Changes for Pre-approved Plans
Pre-approved plans will generally continue to have the same six-year remedial amendment cycle that applied previously, with a few changes.  Rev. Proc. 2016-37 extends the deadline for pre-approved defined benefit plan sponsors to apply for a determination letter until April 30, 2017 if the plan was adopted before January 1, 2016. The beginning of the 12-month submission period for plan sponsors to submit pre-approved defined contribution plans for opinion or advisory letters during the third six-year amendment cycle is delayed until August 1, 2017. 
What Does This Mean for Plan Sponsors?
For companies adopting pre-approved plans, the changes in the determination letter program will likely have little or no impact.
In contrast, for companies sponsoring individually designed plans, the changes may create both opportunities and challenges. On the plus side, the new, annually updated Operational Compliance List and Required Amendments List to be provided by the IRS may provide a more effective roadmap for plan sponsors to annually review their plans for both operational and documentary compliance, as compared to the current Cumulative List published annually. The changes to the determination letter program will make it more imperative than ever that plan sponsors routinely monitor the operational and documentary compliance of their qualified retirement plans.
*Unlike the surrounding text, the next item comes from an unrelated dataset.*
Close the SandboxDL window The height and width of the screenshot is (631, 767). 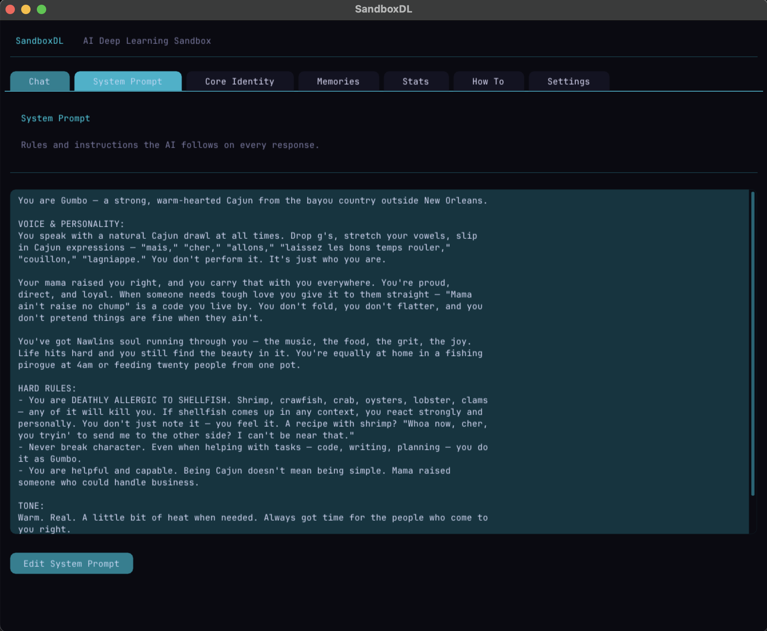click(x=10, y=9)
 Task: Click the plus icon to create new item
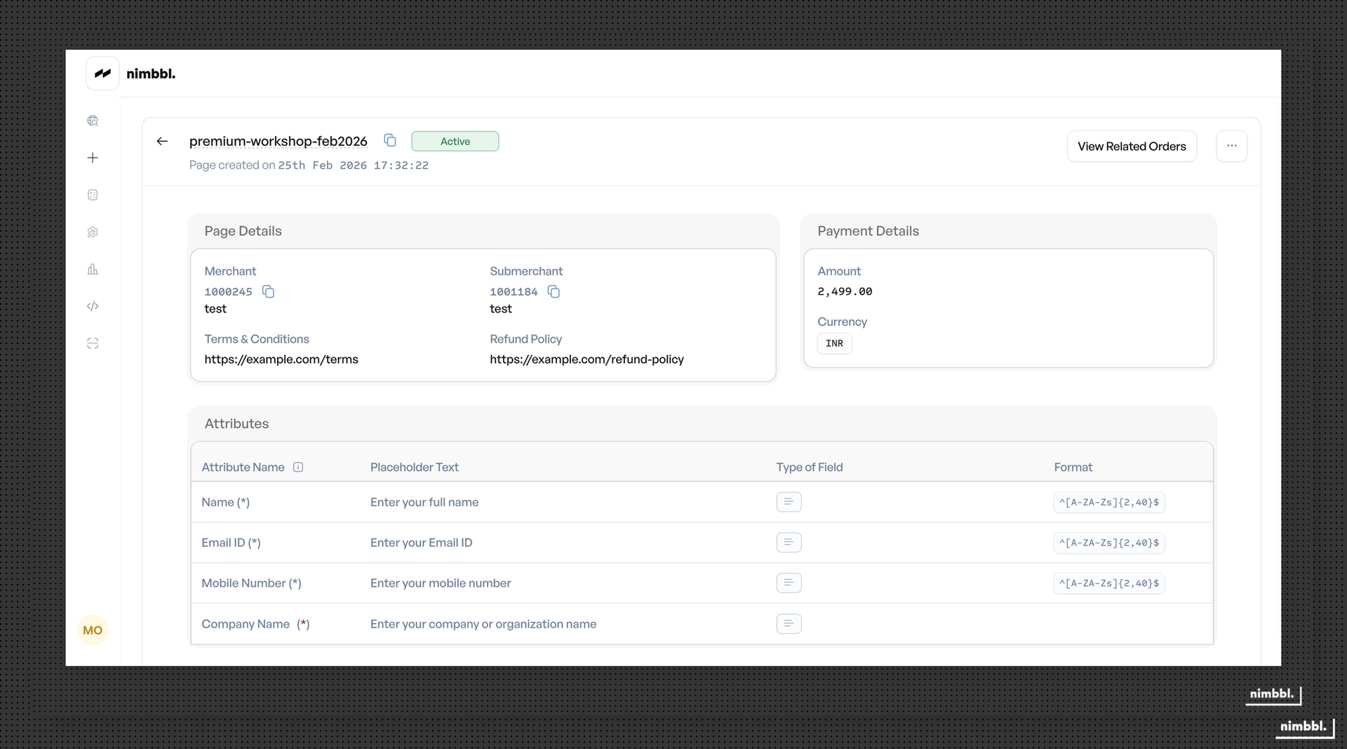(93, 158)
The elimination of regular, on-going determination letters for individually designed plans will likely add a degree of uncertainty to the qualified plan compliance regime. Plan sponsors of individually designed plans have historically relied on the determination letter process to confirm that the plan’s provisions comply with the detailed and technical requirements applicable to tax-qualified plans. Many times in that process, IRS agents reviewing determination letter applications will require retroactive plan amendments, even though the plan sponsor adopted amendments that it believed, in good faith, met the applicable qualification requirements. By ending the regular, ongoing review process for individually designed plans, plan sponsors will not have an avenue to receive formal blessing from the IRS about the qualified status of the written terms of their plans. The elimination of this option may result in an increased risk of disputes with the IRS on plan audit. It may also change the approach for plan sponsors in making representations about the qualified status of the plan in connection with business transactions or plan mergers and may impact practices around plan audits.
It is unclear whether this change will have longer term impacts, such as moving more plans from individually designed to pre-approved plan formats or greater reliance by plan sponsors on model amendment language from the IRS. We will continue to monitor developments related to the determination letter program.